Basically what I said to her was that I thought we were supposed to be a partnership (she keeps saying we need to put each other first and get marriage back on track, it's a priority!!) So I was confused because I felt like he left me hanging (car issues, called him and thought he was coming for me, but we don't see eye to eye on the time frame, to make a long story short.) So essentially I said I grew up in a family where if someone had trouble they could count on each other, etc., and I thought that was "normal." She (mc) said not in every family, but if that was what I wanted my life to be like I had every right to have that. 

But husband and I certainly don't agree on what is appropriate as far as things like that go. He told me after that he "wasn't supposed to be responsible for others problems." He's done some coda meetings as well as 12 step stuff and gets that kind of talk from there. 

In addition to telling me I had a right to have my "normal", she also told him he needed to grow up and essentially that we had the right to have the relationship that we wanted even if it meant not being together and finding someone who fits what we want.

So I guess I don't know how one goes about changing their expectations? Husband has been very selfish and this doesn't seem to be going to change. He has no problem expecting me to do things for him or be there for him, but when the shoe is on the other foot he isn't there for me. 

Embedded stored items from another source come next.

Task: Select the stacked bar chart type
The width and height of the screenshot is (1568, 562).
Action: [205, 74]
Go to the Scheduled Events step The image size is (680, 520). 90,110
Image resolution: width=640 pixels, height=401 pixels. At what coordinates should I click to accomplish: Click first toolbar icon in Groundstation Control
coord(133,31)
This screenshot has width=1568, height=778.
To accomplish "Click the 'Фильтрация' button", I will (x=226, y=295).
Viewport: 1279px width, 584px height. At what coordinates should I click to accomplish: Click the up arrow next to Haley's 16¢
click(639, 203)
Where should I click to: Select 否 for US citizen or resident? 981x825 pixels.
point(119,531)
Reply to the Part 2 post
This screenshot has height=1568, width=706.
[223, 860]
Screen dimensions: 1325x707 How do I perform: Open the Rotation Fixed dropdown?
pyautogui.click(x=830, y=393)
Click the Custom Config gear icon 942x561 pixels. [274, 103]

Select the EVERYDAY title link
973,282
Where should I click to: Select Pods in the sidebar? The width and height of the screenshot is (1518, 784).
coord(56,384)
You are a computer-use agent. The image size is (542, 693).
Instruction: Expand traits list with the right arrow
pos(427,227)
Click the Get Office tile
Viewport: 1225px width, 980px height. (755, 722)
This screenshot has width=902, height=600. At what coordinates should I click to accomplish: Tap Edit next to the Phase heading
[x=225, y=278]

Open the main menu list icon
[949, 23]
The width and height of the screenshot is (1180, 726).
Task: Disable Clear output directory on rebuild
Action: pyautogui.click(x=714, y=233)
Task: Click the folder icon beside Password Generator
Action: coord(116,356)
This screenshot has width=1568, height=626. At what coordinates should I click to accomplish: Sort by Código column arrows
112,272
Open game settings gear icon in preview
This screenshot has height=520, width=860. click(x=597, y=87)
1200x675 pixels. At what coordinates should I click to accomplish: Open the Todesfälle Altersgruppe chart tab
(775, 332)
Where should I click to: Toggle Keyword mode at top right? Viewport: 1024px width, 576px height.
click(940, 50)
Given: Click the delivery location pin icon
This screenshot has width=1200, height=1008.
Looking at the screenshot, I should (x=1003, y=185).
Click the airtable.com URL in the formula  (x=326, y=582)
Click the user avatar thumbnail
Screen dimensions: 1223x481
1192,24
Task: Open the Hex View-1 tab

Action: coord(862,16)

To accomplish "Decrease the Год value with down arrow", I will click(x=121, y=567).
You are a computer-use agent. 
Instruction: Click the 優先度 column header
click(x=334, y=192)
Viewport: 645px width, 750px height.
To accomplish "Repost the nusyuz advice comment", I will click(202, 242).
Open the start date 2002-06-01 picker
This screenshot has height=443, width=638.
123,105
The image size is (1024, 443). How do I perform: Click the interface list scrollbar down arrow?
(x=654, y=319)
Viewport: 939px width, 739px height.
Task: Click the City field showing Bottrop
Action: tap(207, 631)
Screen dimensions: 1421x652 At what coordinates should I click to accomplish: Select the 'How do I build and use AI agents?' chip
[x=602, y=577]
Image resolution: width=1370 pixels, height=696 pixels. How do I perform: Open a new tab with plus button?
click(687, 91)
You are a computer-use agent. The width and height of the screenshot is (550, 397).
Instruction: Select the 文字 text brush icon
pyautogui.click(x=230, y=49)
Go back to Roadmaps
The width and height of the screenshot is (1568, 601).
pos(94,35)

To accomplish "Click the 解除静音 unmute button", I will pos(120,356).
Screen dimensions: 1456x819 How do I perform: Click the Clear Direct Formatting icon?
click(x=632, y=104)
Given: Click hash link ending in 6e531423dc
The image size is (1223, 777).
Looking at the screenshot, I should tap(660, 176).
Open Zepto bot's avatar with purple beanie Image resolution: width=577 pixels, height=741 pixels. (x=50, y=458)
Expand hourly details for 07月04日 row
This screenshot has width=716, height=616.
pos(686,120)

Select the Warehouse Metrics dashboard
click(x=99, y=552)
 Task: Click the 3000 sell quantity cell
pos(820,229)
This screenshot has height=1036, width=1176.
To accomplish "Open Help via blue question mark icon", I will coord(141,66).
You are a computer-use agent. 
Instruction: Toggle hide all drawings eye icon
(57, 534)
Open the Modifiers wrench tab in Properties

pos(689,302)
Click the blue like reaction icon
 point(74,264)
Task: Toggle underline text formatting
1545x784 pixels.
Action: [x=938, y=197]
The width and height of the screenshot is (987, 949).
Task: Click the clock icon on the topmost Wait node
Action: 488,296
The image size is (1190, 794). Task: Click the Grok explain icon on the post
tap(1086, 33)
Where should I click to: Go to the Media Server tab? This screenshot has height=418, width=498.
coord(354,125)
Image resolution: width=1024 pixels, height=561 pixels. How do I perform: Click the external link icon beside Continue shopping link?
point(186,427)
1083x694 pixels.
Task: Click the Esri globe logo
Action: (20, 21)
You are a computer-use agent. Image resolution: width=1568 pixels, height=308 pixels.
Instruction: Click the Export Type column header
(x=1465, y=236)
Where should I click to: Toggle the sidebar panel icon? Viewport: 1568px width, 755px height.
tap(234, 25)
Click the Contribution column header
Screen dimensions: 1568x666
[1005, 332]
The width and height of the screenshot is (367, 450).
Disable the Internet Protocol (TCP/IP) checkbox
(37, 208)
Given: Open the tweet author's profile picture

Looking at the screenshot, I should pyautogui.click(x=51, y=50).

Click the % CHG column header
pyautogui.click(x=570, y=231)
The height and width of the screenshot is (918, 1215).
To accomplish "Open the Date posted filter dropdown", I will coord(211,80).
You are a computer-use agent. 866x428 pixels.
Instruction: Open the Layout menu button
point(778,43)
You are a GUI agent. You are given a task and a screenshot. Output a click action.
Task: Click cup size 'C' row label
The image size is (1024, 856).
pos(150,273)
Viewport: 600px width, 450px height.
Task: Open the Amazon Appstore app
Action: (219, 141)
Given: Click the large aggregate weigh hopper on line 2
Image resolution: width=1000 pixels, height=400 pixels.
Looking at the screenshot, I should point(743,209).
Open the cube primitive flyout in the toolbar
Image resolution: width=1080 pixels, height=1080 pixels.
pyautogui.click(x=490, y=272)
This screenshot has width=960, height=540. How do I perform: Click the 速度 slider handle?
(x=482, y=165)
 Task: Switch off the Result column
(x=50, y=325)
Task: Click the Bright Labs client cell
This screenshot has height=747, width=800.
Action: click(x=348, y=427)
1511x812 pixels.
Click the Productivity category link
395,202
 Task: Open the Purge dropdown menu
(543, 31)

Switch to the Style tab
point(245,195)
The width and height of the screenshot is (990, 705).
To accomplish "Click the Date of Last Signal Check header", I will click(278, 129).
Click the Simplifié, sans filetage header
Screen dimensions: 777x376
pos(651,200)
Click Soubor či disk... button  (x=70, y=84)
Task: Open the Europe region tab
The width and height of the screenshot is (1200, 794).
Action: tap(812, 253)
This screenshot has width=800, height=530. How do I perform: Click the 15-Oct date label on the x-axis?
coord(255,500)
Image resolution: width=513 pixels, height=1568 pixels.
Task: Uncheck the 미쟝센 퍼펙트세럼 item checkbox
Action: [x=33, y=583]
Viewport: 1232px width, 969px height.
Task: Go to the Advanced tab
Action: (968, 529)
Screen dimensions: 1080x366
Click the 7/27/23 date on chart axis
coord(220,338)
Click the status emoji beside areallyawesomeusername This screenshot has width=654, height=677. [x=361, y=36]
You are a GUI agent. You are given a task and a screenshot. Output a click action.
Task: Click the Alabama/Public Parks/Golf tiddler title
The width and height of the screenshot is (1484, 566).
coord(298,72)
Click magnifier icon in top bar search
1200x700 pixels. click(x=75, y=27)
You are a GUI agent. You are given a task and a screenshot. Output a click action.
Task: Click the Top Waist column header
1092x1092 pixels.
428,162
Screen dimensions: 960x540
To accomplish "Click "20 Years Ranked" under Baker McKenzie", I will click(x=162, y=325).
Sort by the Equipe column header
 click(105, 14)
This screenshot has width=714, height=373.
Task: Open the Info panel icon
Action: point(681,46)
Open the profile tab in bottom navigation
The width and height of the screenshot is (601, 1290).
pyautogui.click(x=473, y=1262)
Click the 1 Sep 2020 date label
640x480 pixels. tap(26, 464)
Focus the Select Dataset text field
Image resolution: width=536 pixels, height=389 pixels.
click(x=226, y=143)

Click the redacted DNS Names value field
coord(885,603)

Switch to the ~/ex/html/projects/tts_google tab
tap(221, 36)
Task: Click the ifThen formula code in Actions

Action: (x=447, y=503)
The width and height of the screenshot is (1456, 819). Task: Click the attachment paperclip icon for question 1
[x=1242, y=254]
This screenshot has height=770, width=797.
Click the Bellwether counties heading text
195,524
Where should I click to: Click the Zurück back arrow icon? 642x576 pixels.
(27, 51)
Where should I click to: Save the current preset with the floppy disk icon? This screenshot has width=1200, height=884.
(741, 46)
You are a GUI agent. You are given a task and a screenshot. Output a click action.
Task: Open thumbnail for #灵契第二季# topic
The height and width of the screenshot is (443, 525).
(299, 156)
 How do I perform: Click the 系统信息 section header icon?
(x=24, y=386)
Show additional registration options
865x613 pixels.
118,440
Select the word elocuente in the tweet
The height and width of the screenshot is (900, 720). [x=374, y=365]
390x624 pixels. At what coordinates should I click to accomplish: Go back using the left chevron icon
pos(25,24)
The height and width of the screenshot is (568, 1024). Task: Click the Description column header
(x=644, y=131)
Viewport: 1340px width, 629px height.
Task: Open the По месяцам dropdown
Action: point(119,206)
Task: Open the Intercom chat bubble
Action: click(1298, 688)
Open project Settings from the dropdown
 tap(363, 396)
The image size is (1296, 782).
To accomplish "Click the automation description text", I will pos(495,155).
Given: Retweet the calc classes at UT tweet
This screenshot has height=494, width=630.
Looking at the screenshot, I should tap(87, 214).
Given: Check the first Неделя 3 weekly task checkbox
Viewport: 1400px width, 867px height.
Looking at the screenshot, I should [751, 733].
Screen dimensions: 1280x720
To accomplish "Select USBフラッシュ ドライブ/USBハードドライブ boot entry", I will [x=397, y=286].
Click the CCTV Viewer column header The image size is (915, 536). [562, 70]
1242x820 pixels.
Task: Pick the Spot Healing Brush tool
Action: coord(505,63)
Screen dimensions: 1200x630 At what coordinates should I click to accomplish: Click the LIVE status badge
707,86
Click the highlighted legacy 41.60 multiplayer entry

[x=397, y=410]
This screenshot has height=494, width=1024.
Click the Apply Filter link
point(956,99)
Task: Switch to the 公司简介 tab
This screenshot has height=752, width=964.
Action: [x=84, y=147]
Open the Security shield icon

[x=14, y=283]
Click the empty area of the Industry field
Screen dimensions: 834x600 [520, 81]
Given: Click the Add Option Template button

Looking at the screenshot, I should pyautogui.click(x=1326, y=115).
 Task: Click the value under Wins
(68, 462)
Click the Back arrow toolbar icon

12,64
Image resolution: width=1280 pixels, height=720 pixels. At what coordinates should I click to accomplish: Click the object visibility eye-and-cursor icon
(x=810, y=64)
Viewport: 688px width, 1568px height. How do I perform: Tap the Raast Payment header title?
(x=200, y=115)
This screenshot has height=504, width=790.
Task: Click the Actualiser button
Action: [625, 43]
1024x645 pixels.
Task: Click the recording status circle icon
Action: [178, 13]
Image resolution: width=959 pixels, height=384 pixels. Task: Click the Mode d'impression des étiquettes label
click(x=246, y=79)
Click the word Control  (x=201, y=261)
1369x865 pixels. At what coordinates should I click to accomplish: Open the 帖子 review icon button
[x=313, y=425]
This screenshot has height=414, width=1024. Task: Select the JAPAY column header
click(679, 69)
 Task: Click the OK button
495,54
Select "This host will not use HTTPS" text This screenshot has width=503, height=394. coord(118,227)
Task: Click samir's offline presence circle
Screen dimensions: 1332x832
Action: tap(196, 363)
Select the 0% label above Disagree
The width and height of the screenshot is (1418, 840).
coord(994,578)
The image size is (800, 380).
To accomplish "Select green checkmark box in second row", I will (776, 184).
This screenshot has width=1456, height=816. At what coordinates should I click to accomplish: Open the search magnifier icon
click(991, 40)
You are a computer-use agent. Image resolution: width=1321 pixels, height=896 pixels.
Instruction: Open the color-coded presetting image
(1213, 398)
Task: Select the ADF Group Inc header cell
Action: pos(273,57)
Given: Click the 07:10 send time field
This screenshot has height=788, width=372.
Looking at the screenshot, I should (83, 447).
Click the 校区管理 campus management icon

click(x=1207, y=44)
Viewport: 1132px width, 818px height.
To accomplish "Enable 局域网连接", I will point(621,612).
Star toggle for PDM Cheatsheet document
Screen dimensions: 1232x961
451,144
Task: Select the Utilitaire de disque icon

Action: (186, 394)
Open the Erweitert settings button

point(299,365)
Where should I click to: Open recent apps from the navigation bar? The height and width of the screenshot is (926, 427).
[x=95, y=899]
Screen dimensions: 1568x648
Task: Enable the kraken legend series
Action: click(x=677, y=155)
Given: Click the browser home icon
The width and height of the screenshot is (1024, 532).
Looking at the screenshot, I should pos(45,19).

I don't get how to be like him and be friends (and have a relationship.) My relationships are ones where there is give and take and if there's a problem I can count on them and them on me. So is there some sort of way to spell out expectations?? And what the heck expectations would you put in there? 

He doesn't get how selfish he is (even though this is the 2nd marriage counselor this year that has specifically said he doesn't realize how selfish he is - and they said this with him sitting there!!!!) And yes, I realize that things may never work out but for now i'm trying to figure out how to work things out with what I have to work with....


----------



## RoseRed (Aug 27, 2011)

I can understand the "cant be responsible for others problems" theory... and that is a highly generalized statement for interaction on a societal level... Within a marriage, it is hoped that a spouse would WANT to help each other out in times of need or distress. Its not supposed to be a 'dog eat dog' world in a marriage. If he doesn't WANT to help, you cannot force him. The WANT to be a life partner through thick or thin, good times and bad has to be there... you can have your expectations, but you cannot force anyone to fulfill them, they have to be freely and joyfully fulfilled. Whether or not your H will see the light is up to him to figure out... try as you might through communication and MC's ... only he can change his behaviour.

Good Luck.


----------



## snowday (Jun 24, 2011)

Thanks Rosered...I have finally come to the conclusion that this isn't going to change. He's never fully invested in being a be there for your spouse kind of person. He's was raised in an extremely self-centered home and he doesn't seem to be able to break this. 

Somehow I had tolerated it better, but some things happened to put more strain on the marriage and now I find it harder to tolerate his selfishness.

So I guess i'm trying to find a way to live with it without living with a lot of resentment. How do I change feeling resentful when instead of 4 kids, i've got 5 (he's the 5th, even mc told him to grow up!!) How do I move around resenting that I do the majority of things in the home because he do to, yet expects me to act like a normal loving wife? 

Btw his biggest complaint is lack of sex.... So basically he wants to live in a self-centered world and remember he has a wife only when she can fulfill his needs:scratchhead:

I guess I want to see if there is some way I can learn to cope, set up some boundaries/guidelines, something that will save my sanity?!!


----------